[[ The records, beginning ]]

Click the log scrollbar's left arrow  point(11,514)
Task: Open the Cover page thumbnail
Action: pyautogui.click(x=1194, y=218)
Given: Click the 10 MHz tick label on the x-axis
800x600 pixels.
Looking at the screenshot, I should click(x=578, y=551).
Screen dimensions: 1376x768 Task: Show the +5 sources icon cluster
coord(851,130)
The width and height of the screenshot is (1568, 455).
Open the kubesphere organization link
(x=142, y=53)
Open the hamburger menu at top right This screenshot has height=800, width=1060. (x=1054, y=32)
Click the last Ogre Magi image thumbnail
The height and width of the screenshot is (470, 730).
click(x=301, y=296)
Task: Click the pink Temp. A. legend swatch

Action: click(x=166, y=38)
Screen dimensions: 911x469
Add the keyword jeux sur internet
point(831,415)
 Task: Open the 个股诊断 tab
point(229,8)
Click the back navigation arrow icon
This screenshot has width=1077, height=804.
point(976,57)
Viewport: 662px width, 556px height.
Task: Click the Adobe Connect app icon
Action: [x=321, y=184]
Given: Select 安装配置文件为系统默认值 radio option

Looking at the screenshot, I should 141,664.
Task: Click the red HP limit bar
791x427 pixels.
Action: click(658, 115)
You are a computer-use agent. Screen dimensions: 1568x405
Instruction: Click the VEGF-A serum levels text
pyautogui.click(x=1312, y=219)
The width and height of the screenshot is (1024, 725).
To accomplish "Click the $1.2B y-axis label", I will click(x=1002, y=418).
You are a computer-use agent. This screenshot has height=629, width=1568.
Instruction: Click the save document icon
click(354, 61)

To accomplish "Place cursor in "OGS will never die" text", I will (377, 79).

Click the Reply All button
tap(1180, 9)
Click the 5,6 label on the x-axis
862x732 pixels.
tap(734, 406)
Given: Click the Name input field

[[ The records, end ]]

**Problem details**
Quote each line above in full, word for word.

**Output below**
Click the log scrollbar's left arrow  point(11,514)
Task: Open the Cover page thumbnail
Action: pyautogui.click(x=1194, y=218)
Given: Click the 10 MHz tick label on the x-axis
800x600 pixels.
Looking at the screenshot, I should click(x=578, y=551).
Screen dimensions: 1376x768 Task: Show the +5 sources icon cluster
coord(851,130)
The width and height of the screenshot is (1568, 455).
Open the kubesphere organization link
(x=142, y=53)
Open the hamburger menu at top right This screenshot has height=800, width=1060. (x=1054, y=32)
Click the last Ogre Magi image thumbnail
The height and width of the screenshot is (470, 730).
click(x=301, y=296)
Task: Click the pink Temp. A. legend swatch

Action: click(x=166, y=38)
Screen dimensions: 911x469
Add the keyword jeux sur internet
point(831,415)
 Task: Open the 个股诊断 tab
point(229,8)
Click the back navigation arrow icon
This screenshot has width=1077, height=804.
point(976,57)
Viewport: 662px width, 556px height.
Task: Click the Adobe Connect app icon
Action: [x=321, y=184]
Given: Select 安装配置文件为系统默认值 radio option

Looking at the screenshot, I should 141,664.
Task: Click the red HP limit bar
791x427 pixels.
Action: click(658, 115)
You are a computer-use agent. Screen dimensions: 1568x405
Instruction: Click the VEGF-A serum levels text
pyautogui.click(x=1312, y=219)
The width and height of the screenshot is (1024, 725).
To accomplish "Click the $1.2B y-axis label", I will click(x=1002, y=418).
You are a computer-use agent. This screenshot has height=629, width=1568.
Instruction: Click the save document icon
click(354, 61)

To accomplish "Place cursor in "OGS will never die" text", I will (377, 79).

Click the Reply All button
tap(1180, 9)
Click the 5,6 label on the x-axis
862x732 pixels.
tap(734, 406)
Given: Click the Name input field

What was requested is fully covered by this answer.